While the municipality’s 12 new housing starts might seem modest compared to those in other municipalities, Poitras said steady growth of between 10 and 12 homes per year is good.
"I think we’ll continue to grow," he said, adding that the sewage lagoon will be expanded in 2014, with the cost paid for by development fees.
These new homes, and others within the municipality, are being equipped with wireless water meters that can be read from the street by municipal staff.
"There was no tax increase in 2013," Poitras said. "This is the fifth year with no increase."
He’s proud of the municipality’s long history, and looks forward to the opening of Auberge Juliette, a guest inn being constructed in the former Grey Nuns’ convent in the village.
Looking for more affordable housing in Headingley
Headingley mayor Wilf Taillieu said 2013 began with a disappointment when social media giant Facebook decided against locating a data centre in the western part of the RM of Headingley. Government security issues were cited as the reason the centre was located in Iowa.
"We were so close to having it here," he said.
However, not all the preparations made for the centre were in vain, as it appears that construction on a new water treatment plant on the Assiniboine River will begin in 2014. The groundwork laid during planning for the data centre will come in handy as work on the plant moves forward. Water from the plant will be piped into the section of the RM of Rosser that lies within CentrePort to facilitate large-scale development there.

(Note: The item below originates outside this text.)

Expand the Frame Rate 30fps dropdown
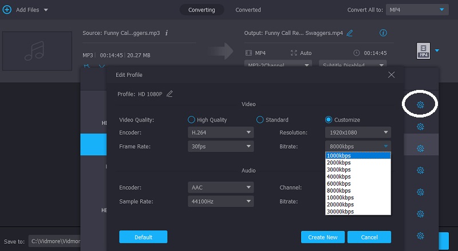Viewport: 458px width, 251px height. [220, 146]
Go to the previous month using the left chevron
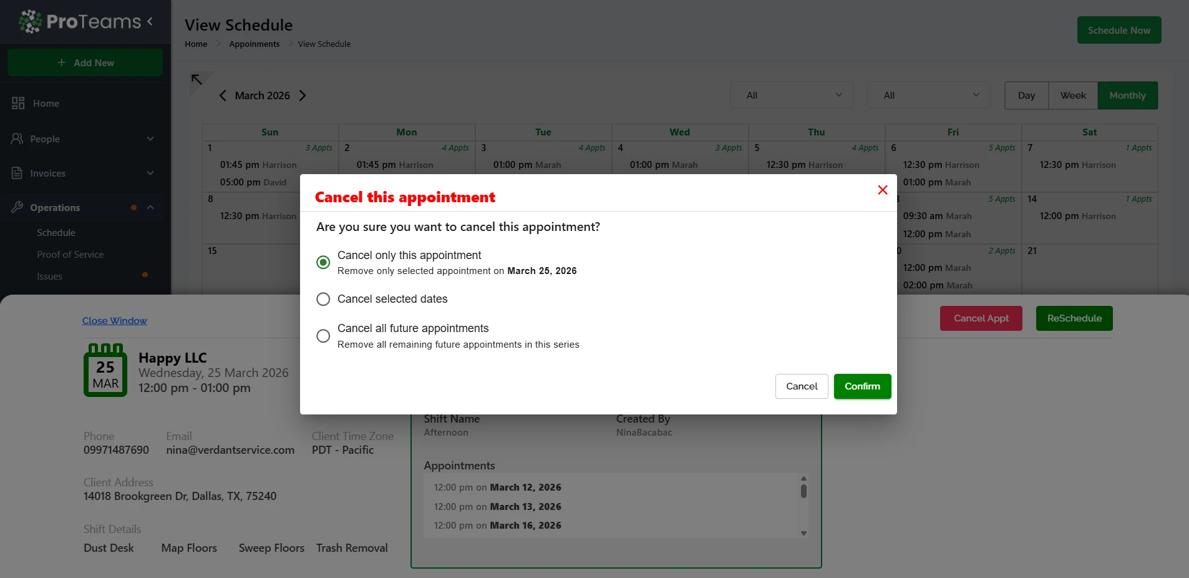The image size is (1189, 578). coord(223,96)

Taillieu said the municipality’s takeover of the stretch of Roblin Boulevard that runs west from the Taylor Bridge allowed drainage improvements to be made and a new popular walking/cycling path to be placed next to the road.

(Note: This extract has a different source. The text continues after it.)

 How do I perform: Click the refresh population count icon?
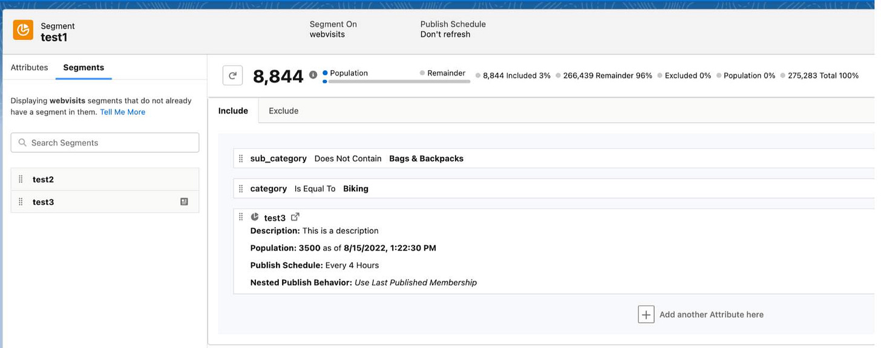click(233, 75)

Future recreation development will follow the municipality’s master plan.
"We try to do a bit each year," Taillieu said.
In the new year, he looks for residential development to occur on the north side of the Assiniboine — possibly single-family homes that are more affordable than those in the small subdivisions on the south side of the river.
Avoiding a major flood is good news for Cartier
RM of Cartier reeve Roland Rasmussen is happy with what didn’t happen last spring.
Despite ominous provincial flood forecasts early in the year, the anticipated major flooding didn’t happen within the municipality thanks to a late spring with gradual melting.
"Fortunately we had minimal flooding," he said.
One of the main municipal projects for the year was the extension of low-pressure sewer line in St. Eustache, Fort Rouge, the northern part of Elie and the Springstein area. The service is expected to be available to residents in 2014.
Rasmussen said the coming year is a big one as the RM of Cartier is celebrating its centennial.
"We’ve already done a lot of planning for it," he said.
He reminds current and former residents that the deadline for sending in information and photos for the new Cartier history book from 1985 to 2013 is the end of January.
Rosser moves forward with CentrePort development
Work to provide sewer and water service for the portion of the RM of Rosser that lies within CentrePort and the development of a secondary plan will continue in 2014, Rosser reeve Frances Smee said.
"We will keep working with our CentrePort partners in the preparation of a secondary plan for portions of the CentrePort area," Smee said. The updated secondary plan will also allow new residential areas to be developed in the village of Rosser.
She said renowned planner Randall Arendt was hired in 2013 to lead community consultations and business discussions to form the basis of the new plan.
Revised zoning bylaws for the CentrePort and the non-CentrePort areas of Rosser will be adopted in 2014.
"We continue to update our bylaws to better cope with the development pressures facing the municipality," Smee said.
The municipality’s ongoing drainage improvement program involves profiling and repairing municipal drains and ditches. Riparian areas will be as part of the program.